Sydney’s newest harbour headland park, Barangaroo Reserve celebrates its first birthday this weekend with one million people already visiting the headland in the first year.
NSW Minister for Tourism and Major Events Stuart Ayres said one million visitors to Barangaroo Reserve in its first year is an outstanding result.
“Just like the Opera House and the Sydney Harbour Bridge, Barangaroo Reserve is quickly becoming a ‘must see’ on the itinerary, with more than 250,000 visitors in the past year from overseas or interstate,” Mr Ayres said.
“Barangaroo Reserve is one of the most visionary pieces of landscape infrastructure in the world and like its namesake is steeped in our city’s history.

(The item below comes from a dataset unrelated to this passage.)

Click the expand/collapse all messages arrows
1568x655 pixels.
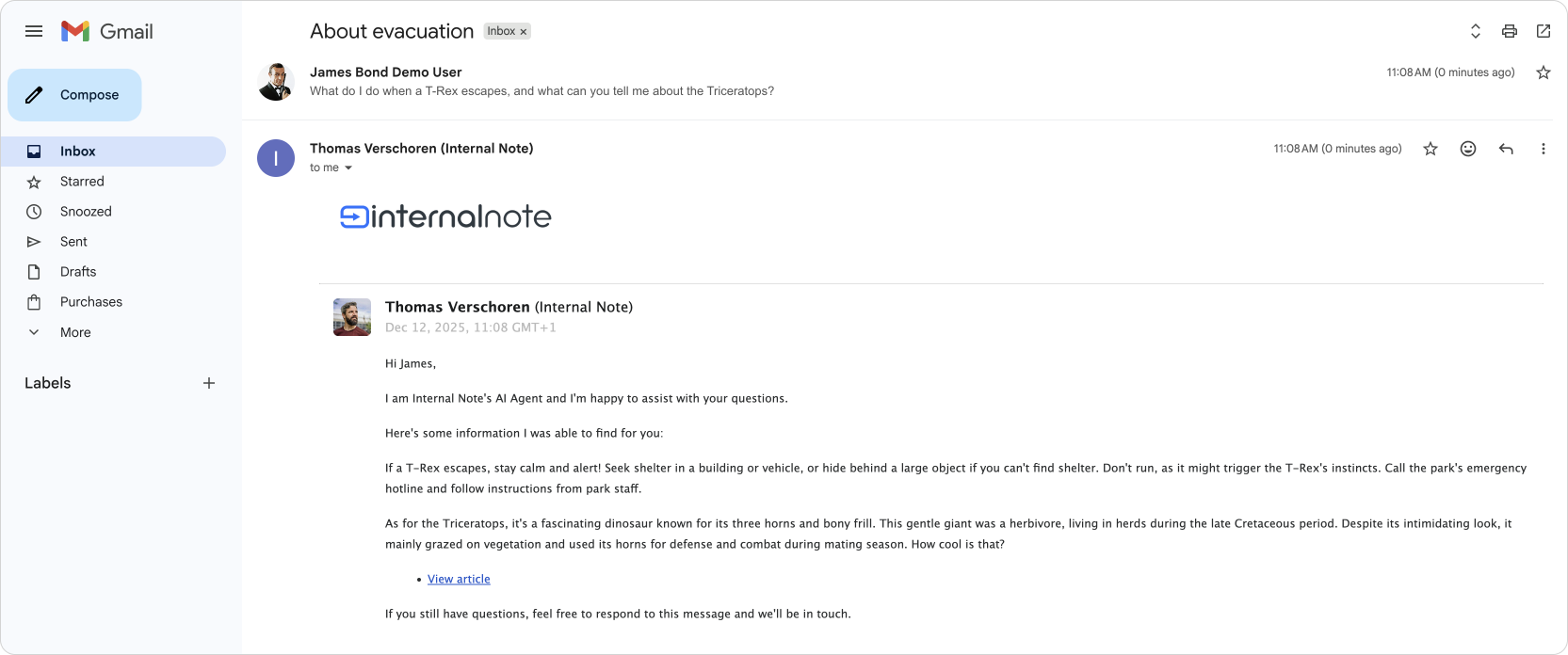click(x=1476, y=31)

Barangaroo was a powerful woman at the time of European settlement, and Bennelong was one of her husbands.
“Even if you’ve visited Barangaroo in its first year, this Sunday’s free family fun day shouldn’t be missed with free activities amongst the stunning backdrop of the last day of ‘Sculpture At Barangaroo’ exhibition.
Barangaroo Delivery Authority Chief Executive Craig van der Laan said the Aboriginal cultural tours, award-winning landscape architecture and the blossoming flora make it a major CBD drawcard.
“The social and community benefits of the Reserve in its first year have been far reaching,” Mr van der Laan said.
“We have played host to dozens of cultural events, performances and sporting activities from New Year’s Eve and Australia Day to the Sydney Festival and NAIDOC Week which drew 14,000 visitors to learn more about Aboriginal culture.
“More than 4,000 people have explored the site’s rich Aboriginal historical and cultural significance through our tours.
“The 75,000 native plants, shrubs and trees planted last year have taken off, with the wattle currently in full bloom and the banksia, coral pea and westringia all coming into flower, so it’s paradise for garden lovers.”